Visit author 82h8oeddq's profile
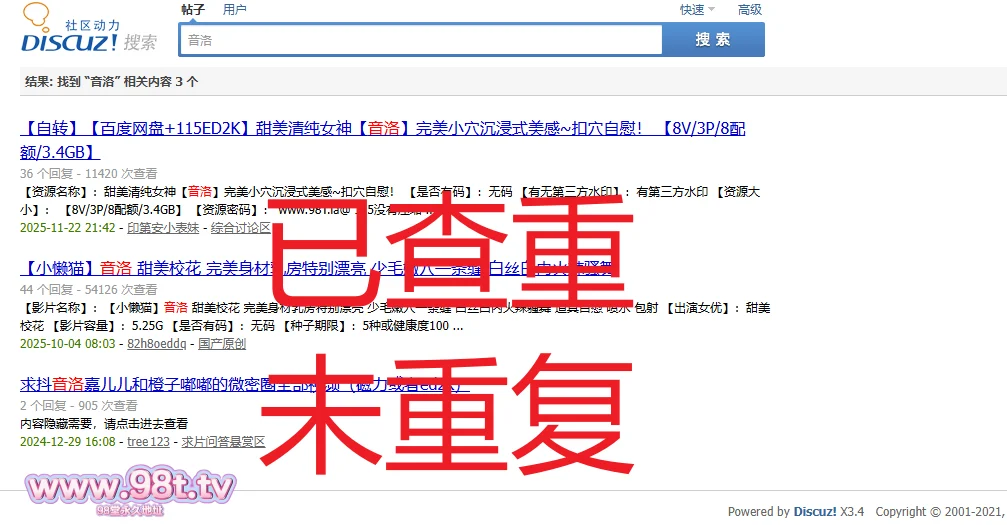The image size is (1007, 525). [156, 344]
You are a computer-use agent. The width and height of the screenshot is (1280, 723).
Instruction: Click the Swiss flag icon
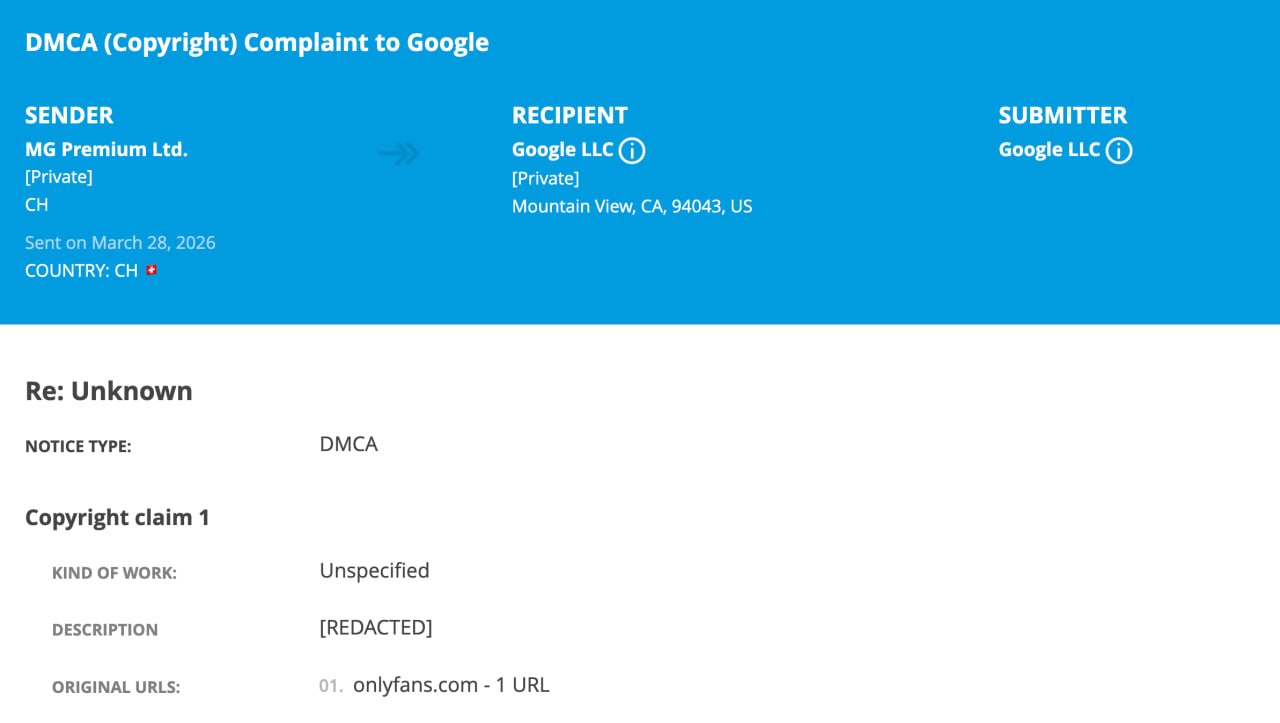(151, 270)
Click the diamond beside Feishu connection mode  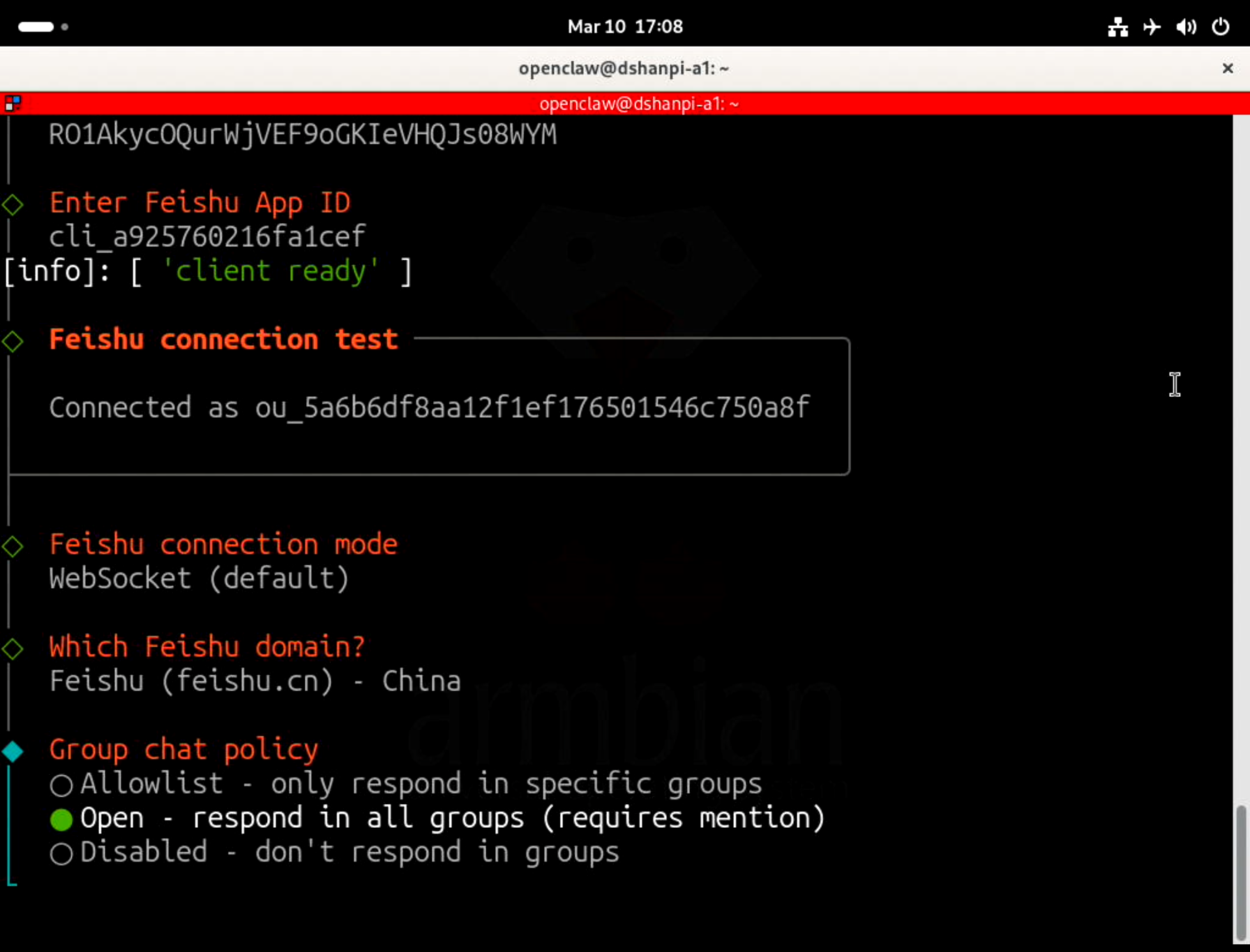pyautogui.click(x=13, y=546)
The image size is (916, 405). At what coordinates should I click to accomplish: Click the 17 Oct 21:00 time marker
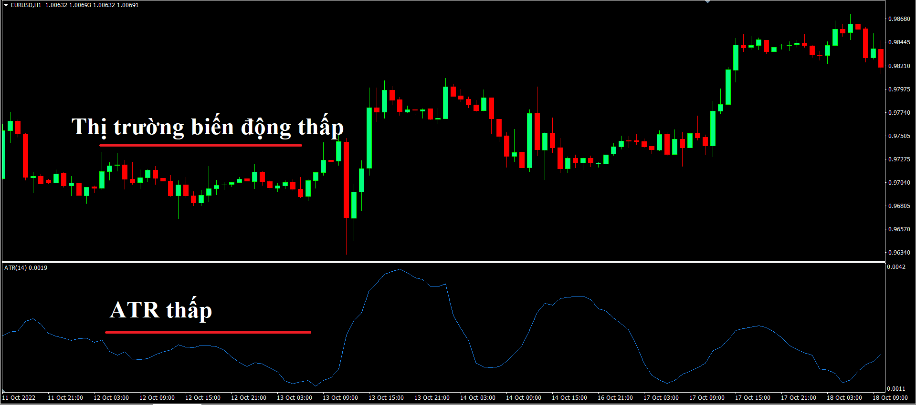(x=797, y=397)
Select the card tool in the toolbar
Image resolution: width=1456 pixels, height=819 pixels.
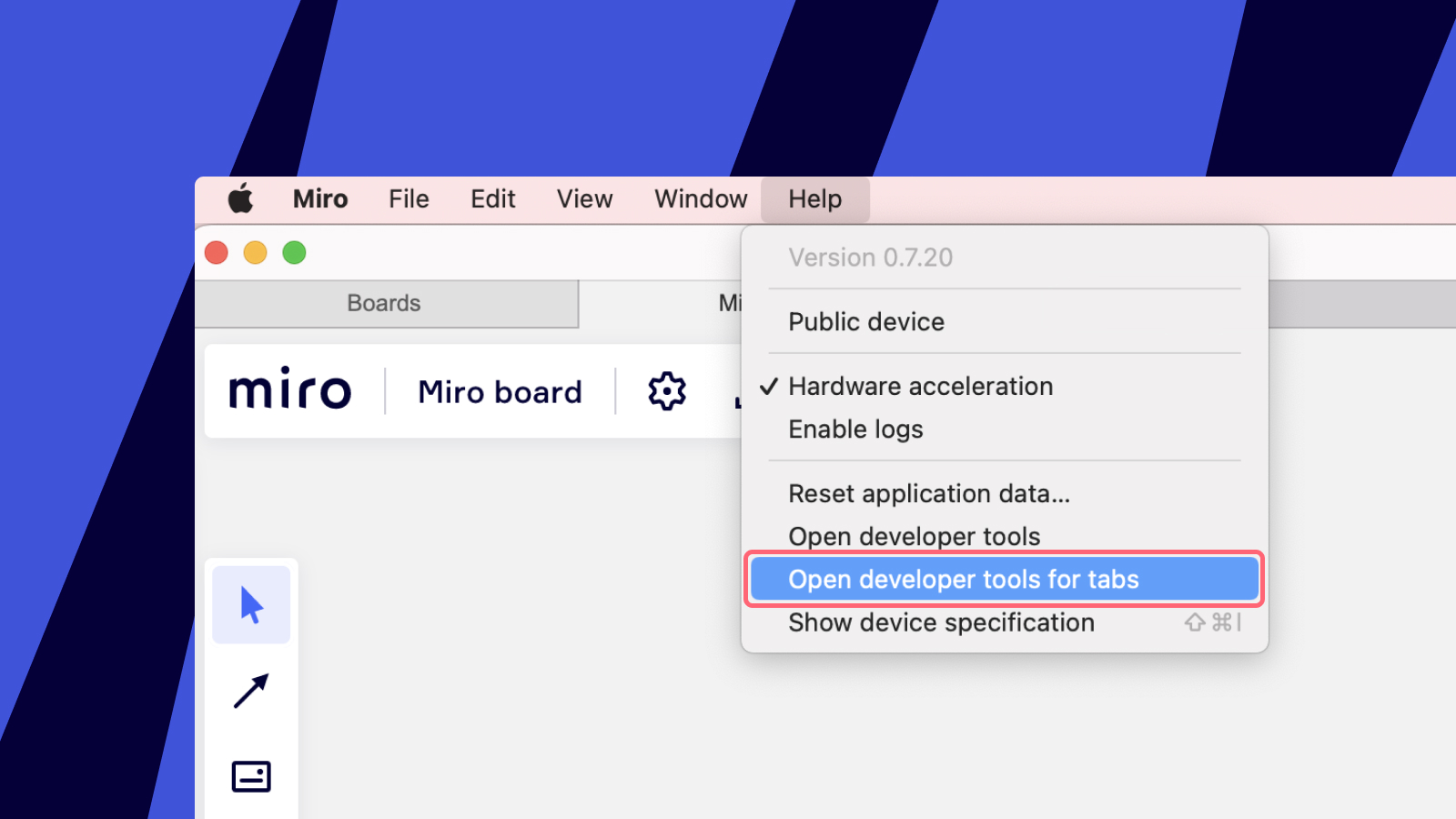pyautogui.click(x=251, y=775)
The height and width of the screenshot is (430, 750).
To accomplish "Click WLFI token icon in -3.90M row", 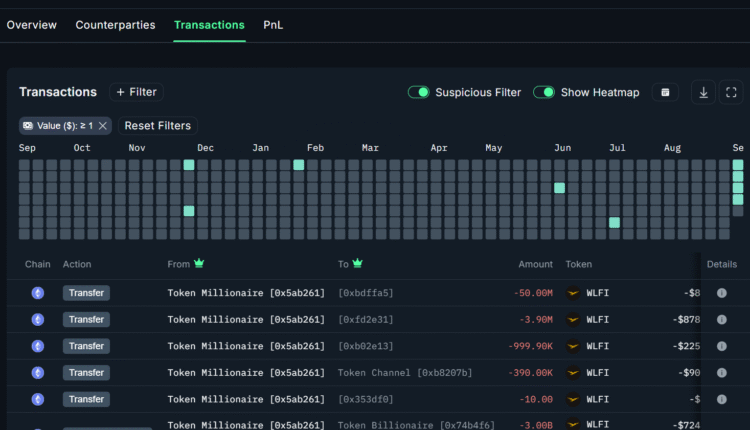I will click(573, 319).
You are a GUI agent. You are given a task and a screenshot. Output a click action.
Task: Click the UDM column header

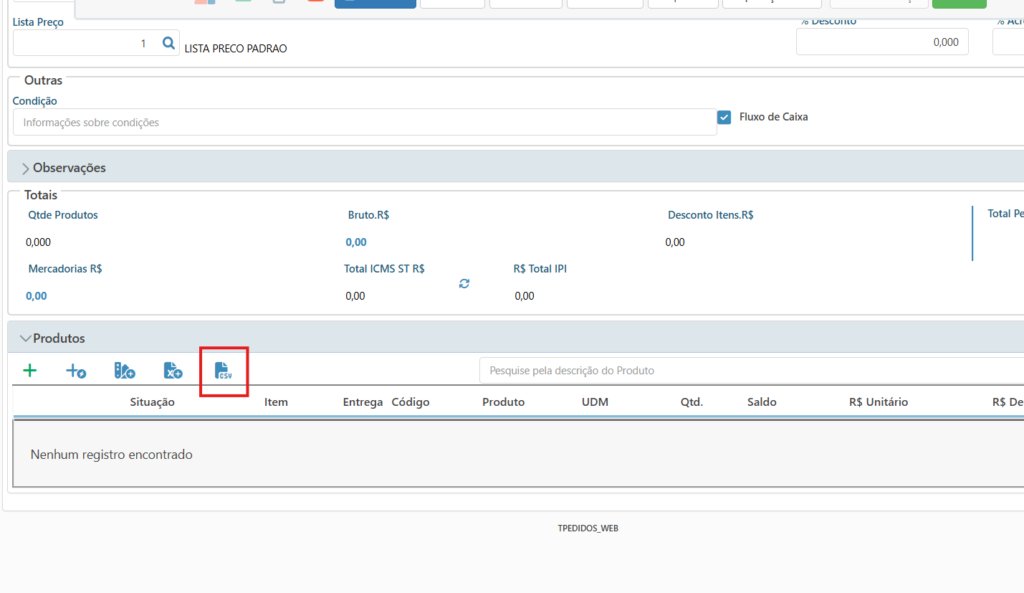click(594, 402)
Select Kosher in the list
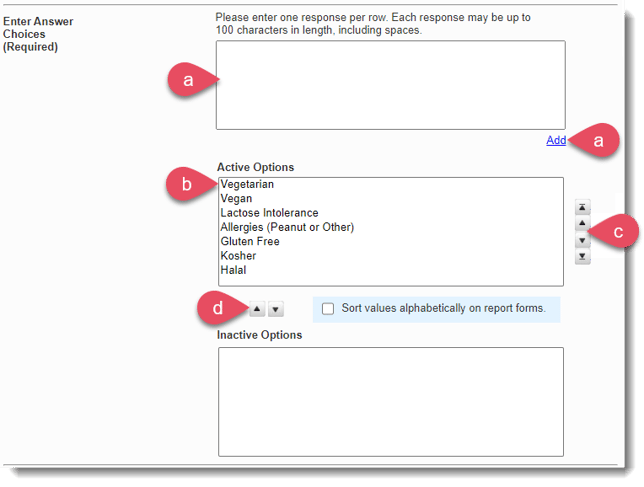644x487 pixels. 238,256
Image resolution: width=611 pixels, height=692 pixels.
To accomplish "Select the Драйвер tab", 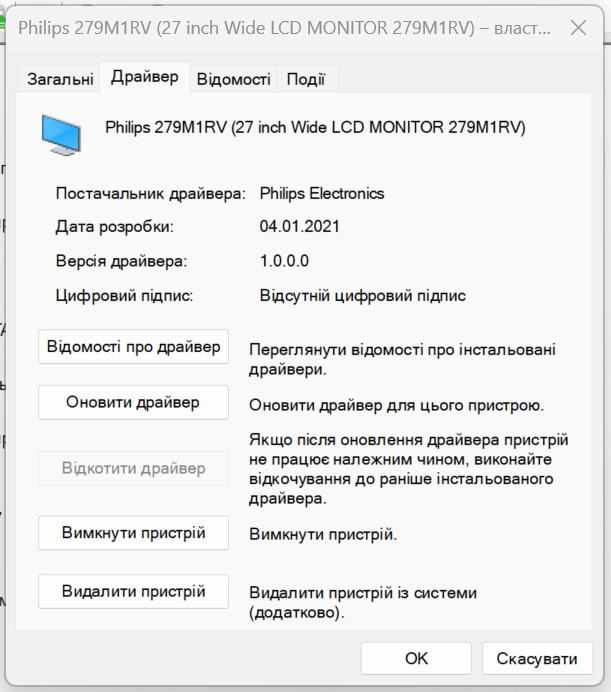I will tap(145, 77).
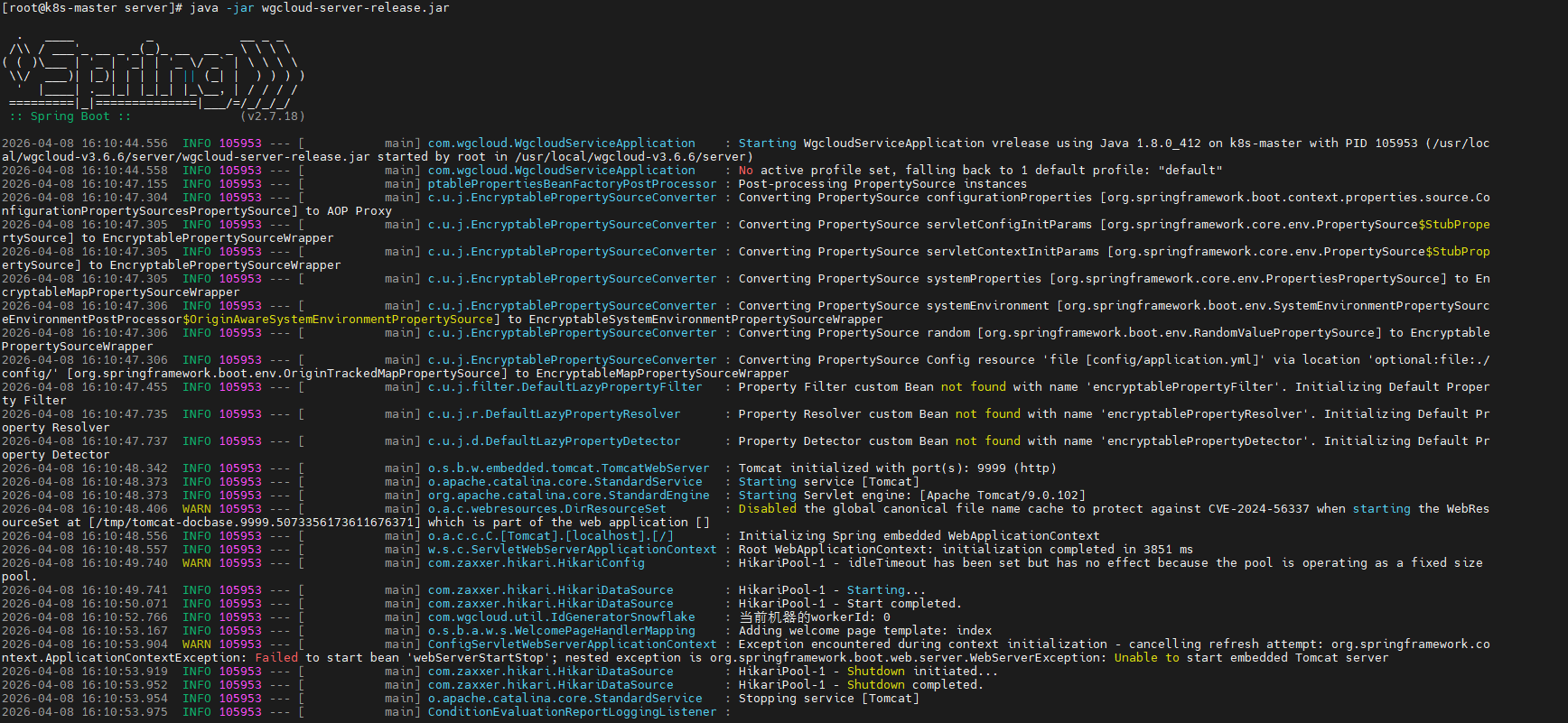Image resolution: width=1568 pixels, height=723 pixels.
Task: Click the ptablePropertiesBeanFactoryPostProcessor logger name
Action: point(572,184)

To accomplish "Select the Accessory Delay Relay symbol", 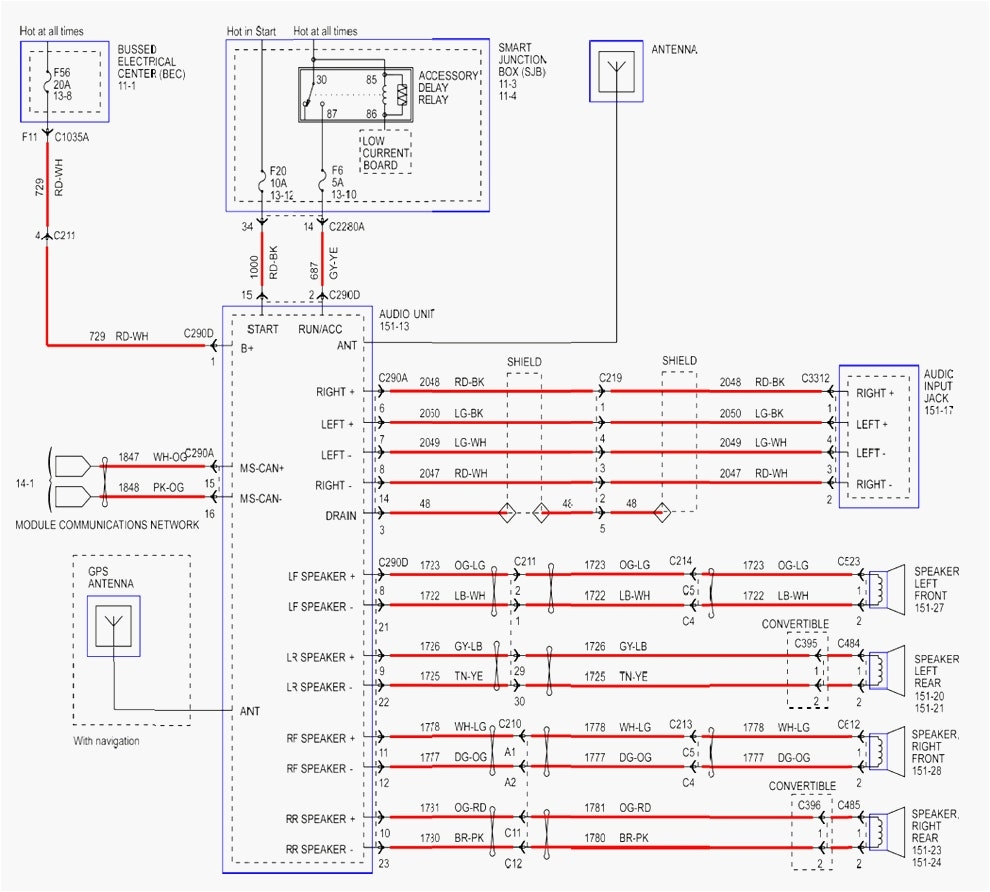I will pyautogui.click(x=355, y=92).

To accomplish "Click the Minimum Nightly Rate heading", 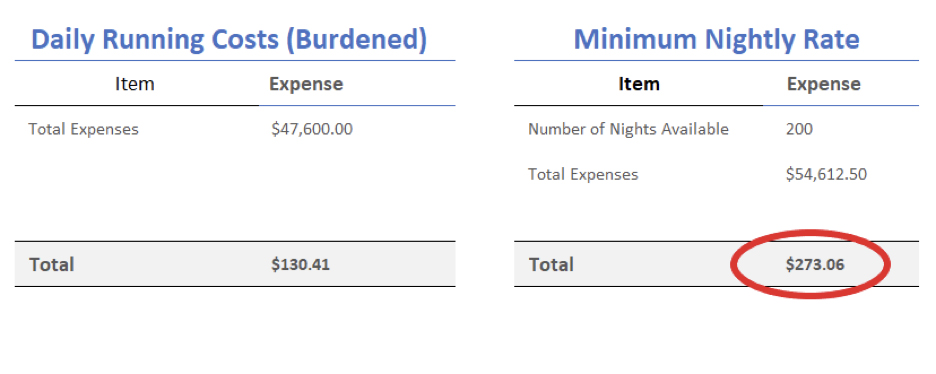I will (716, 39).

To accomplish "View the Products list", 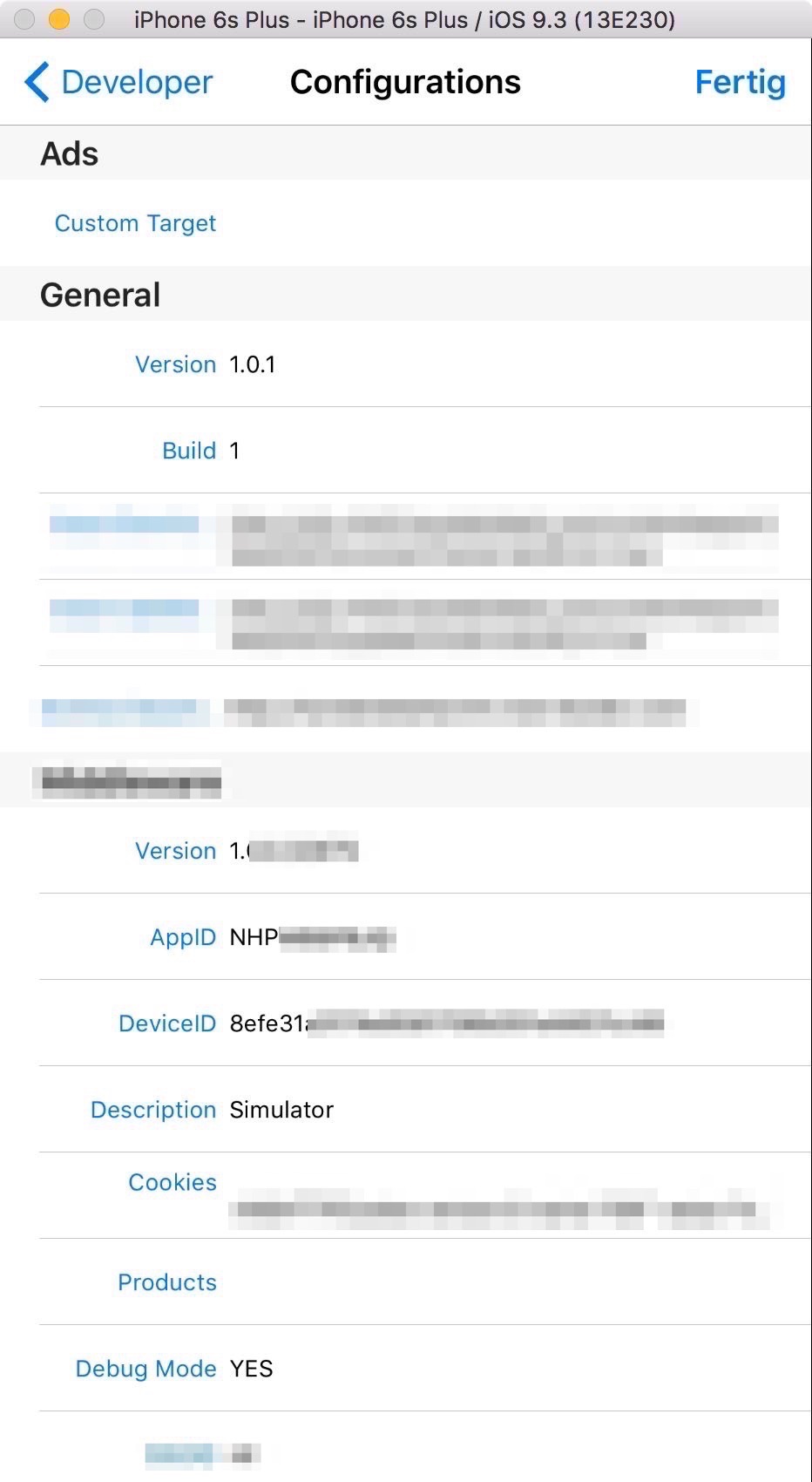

= = = = = = =

**Exercise:** When a line contains the string "screenshot", copy it from the records.

**Output of the exercise:**
You are a computer-use agent. The width and height of the screenshot is (1280, 723).
The height and width of the screenshot is (430, 750).
You are a GUI agent. You are given a task and a screenshot. Output a click action.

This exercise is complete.